とき/11月9日(火)午前10時〜11時30分
ところ/市老人福祉センター3階会議室
●申し込み
10月28日(木)から11月8日(月)まで秋田市社会福祉協議会tel(862)7445
※ふれあいさん派遣を利用したいかた、サービスの内容などを知りたいかたは、市社会福祉協議会へお問い合わせください。

介護予防講演会

「介護予防でこころ元気、からだ元気、ずっとずっと元気!」
とき/11月9日(火)午後1時〜4時
ところ/アルヴェ2階多目的ホール 参加無料
 東京都老人総合研究所から講師を迎え、「ためしてみよう、あなたの寝たきり危険度?!」「からだ元気!簡単で効果的な筋力アップ!」「こころ元気!ボケたくない人必聴!」の講話と実技。
 参加者には、健康づくりに役立つ冊子をさしあげます。

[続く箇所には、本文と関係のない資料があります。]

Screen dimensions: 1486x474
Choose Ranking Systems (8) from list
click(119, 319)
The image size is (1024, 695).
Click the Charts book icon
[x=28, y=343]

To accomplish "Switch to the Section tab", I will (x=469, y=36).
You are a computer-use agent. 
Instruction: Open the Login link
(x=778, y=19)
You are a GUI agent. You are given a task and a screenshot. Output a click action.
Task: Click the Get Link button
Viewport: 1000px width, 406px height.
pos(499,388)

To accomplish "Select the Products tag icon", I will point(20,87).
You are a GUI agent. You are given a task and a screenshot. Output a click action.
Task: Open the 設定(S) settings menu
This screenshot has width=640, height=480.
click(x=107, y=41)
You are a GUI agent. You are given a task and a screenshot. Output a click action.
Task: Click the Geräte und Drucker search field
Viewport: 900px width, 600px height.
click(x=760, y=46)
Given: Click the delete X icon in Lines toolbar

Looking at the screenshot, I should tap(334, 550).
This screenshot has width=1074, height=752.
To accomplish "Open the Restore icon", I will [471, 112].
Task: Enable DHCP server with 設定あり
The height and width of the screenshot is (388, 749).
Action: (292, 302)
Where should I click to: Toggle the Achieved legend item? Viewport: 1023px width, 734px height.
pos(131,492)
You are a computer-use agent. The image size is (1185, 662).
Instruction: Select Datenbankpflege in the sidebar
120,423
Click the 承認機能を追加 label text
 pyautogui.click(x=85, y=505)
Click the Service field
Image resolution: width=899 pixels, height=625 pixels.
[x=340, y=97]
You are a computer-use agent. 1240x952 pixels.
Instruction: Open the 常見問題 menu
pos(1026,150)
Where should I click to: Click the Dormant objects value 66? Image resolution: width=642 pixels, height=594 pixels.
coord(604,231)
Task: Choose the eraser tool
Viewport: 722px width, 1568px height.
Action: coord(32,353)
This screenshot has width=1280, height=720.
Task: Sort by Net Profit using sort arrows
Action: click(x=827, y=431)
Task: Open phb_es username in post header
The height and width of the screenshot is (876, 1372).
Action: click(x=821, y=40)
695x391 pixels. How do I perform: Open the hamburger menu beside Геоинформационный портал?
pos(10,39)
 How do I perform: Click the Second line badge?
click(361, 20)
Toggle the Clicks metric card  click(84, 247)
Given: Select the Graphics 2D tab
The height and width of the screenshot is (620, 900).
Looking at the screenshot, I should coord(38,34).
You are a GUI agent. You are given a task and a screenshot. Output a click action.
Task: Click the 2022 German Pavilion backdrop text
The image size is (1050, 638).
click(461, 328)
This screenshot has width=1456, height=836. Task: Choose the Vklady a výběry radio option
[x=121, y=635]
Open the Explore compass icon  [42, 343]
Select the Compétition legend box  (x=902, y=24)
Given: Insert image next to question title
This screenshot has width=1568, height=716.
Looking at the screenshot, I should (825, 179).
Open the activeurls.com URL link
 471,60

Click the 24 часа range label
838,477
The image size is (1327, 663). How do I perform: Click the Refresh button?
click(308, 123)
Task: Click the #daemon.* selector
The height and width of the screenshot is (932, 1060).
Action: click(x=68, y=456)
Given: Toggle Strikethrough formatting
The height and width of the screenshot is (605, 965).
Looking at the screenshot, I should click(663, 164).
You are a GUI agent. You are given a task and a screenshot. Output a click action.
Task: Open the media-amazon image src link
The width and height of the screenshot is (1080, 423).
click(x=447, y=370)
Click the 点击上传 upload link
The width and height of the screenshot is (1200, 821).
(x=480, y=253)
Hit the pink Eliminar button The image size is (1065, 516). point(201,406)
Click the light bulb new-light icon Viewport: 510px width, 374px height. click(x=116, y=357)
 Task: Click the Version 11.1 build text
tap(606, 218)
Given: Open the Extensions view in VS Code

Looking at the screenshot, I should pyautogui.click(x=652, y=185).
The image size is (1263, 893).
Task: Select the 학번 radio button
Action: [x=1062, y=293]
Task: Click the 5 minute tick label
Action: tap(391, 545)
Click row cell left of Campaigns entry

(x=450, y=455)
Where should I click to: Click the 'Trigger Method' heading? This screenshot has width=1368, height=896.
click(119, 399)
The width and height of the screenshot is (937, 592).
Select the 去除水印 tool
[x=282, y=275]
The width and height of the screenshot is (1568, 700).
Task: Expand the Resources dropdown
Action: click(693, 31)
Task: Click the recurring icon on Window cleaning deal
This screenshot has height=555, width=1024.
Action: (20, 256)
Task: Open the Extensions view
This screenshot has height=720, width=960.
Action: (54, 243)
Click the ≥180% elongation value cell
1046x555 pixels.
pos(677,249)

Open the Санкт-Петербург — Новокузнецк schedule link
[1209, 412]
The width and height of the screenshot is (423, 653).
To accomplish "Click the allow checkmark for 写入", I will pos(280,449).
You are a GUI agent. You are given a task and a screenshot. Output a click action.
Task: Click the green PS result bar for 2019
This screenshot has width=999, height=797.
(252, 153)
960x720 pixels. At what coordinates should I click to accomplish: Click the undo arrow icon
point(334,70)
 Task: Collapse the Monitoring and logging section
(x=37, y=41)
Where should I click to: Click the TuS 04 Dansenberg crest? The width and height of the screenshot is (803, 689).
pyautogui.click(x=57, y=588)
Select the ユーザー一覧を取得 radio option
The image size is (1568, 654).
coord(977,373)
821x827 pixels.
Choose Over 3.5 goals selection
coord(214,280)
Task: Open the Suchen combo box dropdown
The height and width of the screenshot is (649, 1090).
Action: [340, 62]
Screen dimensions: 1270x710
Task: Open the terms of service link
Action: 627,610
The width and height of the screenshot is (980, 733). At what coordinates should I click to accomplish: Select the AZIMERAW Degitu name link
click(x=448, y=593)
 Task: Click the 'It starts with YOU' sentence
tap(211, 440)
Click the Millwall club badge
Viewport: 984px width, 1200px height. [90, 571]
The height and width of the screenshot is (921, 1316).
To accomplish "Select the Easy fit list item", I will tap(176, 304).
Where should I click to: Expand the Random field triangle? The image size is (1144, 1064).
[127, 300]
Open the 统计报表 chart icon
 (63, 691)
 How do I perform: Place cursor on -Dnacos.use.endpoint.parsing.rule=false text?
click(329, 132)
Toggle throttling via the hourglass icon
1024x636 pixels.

定員350人。
●申し込み
秋田市中央在宅介護支援センターtel(883)1465 ファクス(883)1467

◆シンポジウム◆
高齢社会をすこやかに生きるために

とき/11月21日(日)午後1時〜4時
ところ/アルヴェ2階多目的ホール 参加無料
 「高齢社会をよくする女性の会」代表の樋口恵子さん(東京家政大学名誉教授)の講演と、日赤秋田短大介護福祉学科長の三浦正樹さんらを迎えたパネルディスカッションなど。先着300人。